The 2018-2019 school year began on Wednesday, Aug. 29, 2018, in West Hartford.
By Ronni Newton
There was buzzing in the air Wednesday morning as 403 “Bugbee Bees” gathered with their teachers and a large group of parents for the West Hartford elementary school’s traditional first day flag-raising ceremony.
The sweltering heat and humidity did nothing to dampen the excitement of students, teachers, and staff as they recited the Bugbee Promise, sang the “We the Bugbee Bees” school song, and heard some inspiring messages from Principal Kelly Brouse and a group of fifth-graders.
Brouse said that the sun was “shining extra rays for us today,” and said that the school was well-prepared to keep the students as cool as possible.
In a more solemn moment, a group of Girl Scouts and Cub Scouts raised the American flag, and then lowered it to half-staff during a moment of silence in honor of the late U.S. Sen. John McCain who died on Saturday.

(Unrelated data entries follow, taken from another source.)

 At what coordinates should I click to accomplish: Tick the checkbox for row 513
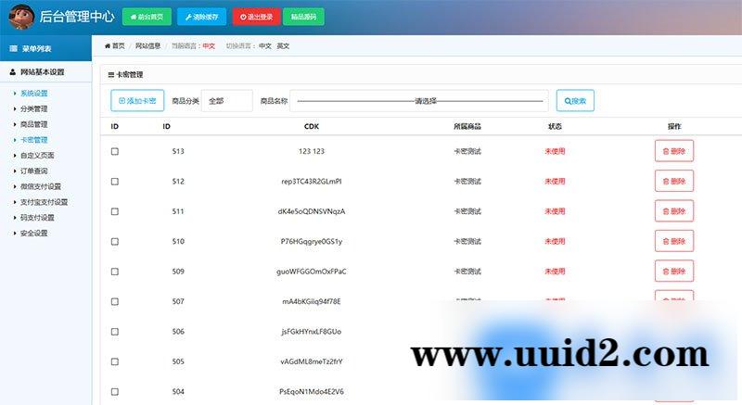(115, 151)
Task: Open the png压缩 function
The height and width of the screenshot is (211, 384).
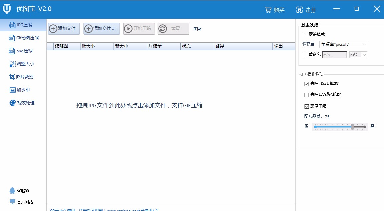Action: click(x=23, y=51)
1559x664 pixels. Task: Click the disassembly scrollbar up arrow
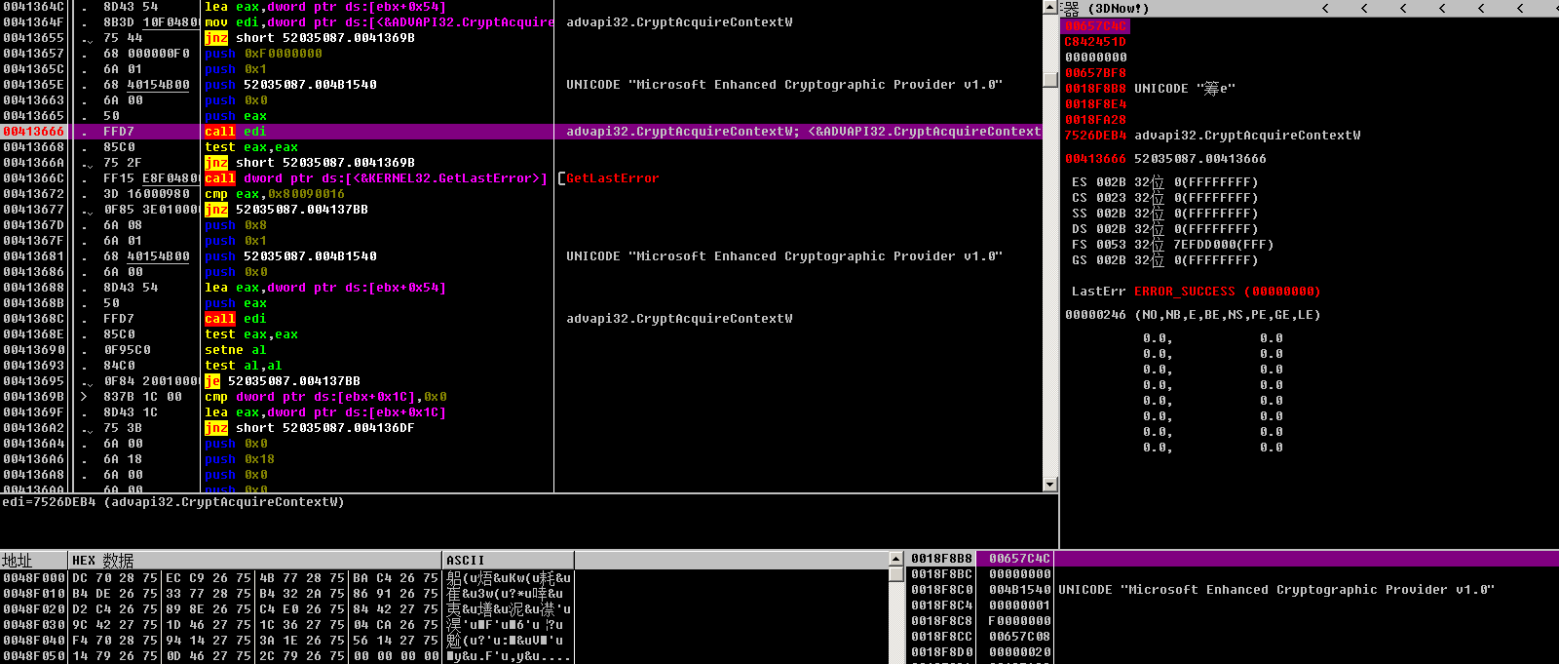click(1049, 7)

Fifth grade students Samira, Sean, Sadie, Marin, and Jake shared some messages about “What it means to be a Bugbee champion.”

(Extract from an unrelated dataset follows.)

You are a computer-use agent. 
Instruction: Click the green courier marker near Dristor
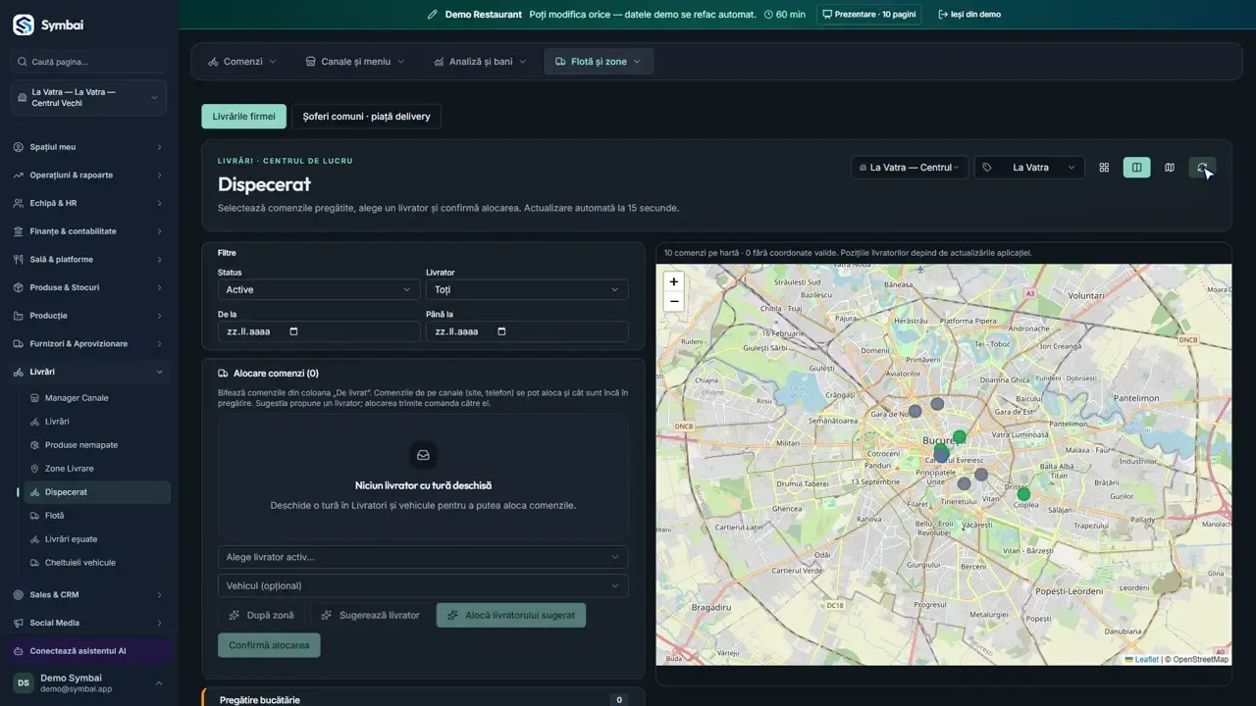click(1023, 494)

Samira said that “friendship is really important to me. Being a Bugbee champion means making sure you’re always looking out for others and being a true friend.”
Sean spoke about perseverance, and said there are many Bugbee champions ready to help when students get stuck on something, while Sadie said it is important to be creative to come up with new ideas. “Let your brain have fun this year,” she said.
Marin said that “Achievement is very important, and being a champion means finding success.” She urged her fellow students to think about what they want to get better at, and then set goals. “Teachers and friends are here to help you achieve your goals. Every accomplishment starts with a decision to try.”
Jake said that leadership is one of the most important traits of a champion. “It’s important that we each think about how we can be a leader this year … You are doing what’s right even when the teacher isn’t looking … you are asking questions, taking chances, and always looking to get better if you are a natural leader.”
Before the students headed into the building, Brouse said she wanted to teach everyone a word to kick off the year: “Ubuntu.” It’s a word from South Africa, she said. “It means, ‘I am because you are,’ and that means to me that ubuntu is with us every single day, that our actions matter because of the other people around us and how we affect each other, how we support each other, and how we love each other,” she said.
“Boys and girls, you are about to embark on the best school year ever. There’s a clean slate in there for you to be your very best self, and when you walk in there, you are not 403 individuals but you are one Bugbee family and I can’t wait to see the ways we lift each other up this year and establish new goals. It’s going to be an awesome year,” Brouse said.
After the ceremony, Brouse told We-Ha.com that she’s missed everyone over the summer. “It just feels like coming home. … There’s so much energy and I can’t wait to see what they accomplish this year.”
The start of the school year means “new beginnings, new promises,” Brouse said.
Special ceremonies on the first day are the norm at West Hartford’s 11 elementary schools, but at the three middle schools and two high schools students proceed directly to class.
Superintendent Tom Moore said late Wednesday morning that all across the district, the first day was going well, although overnight it had appeared there might be a problem requiring canceling of classes at one elementary school.
“Last night the power was out at Morley,” Moore said, but Eversource was able to locate the source of a blown transformer, and the power came back on at 4:45 a.m.
“It’s a hot day,” Moore said. Temperatures topped out in the mid-90s, and the humidity was also high, but he said that teachers and staff were doing what they could to keep the kids as cool as possible, cycling all classes through air-conditioned or other cooler areas of the buildings.
Moore said he makes it a point to visit all of the schools on the first day, and in some places teachers had brought classes outside because it was cooler to sit in the shade under a tree.
Some nearby districts had called for early dismissal of classes because of the heat, but West Hartford Public Schools has a shortened day on every Wednesday, so the administration did not feel it was necessary to execute an emergency closing/early dismissal plan. Moore said that he had fielded a few calls about the heat in advance, but had not received any complaints on Wednesday morning.
“It’s a good day,” he said. “People are excited to be back. It’s a special day.”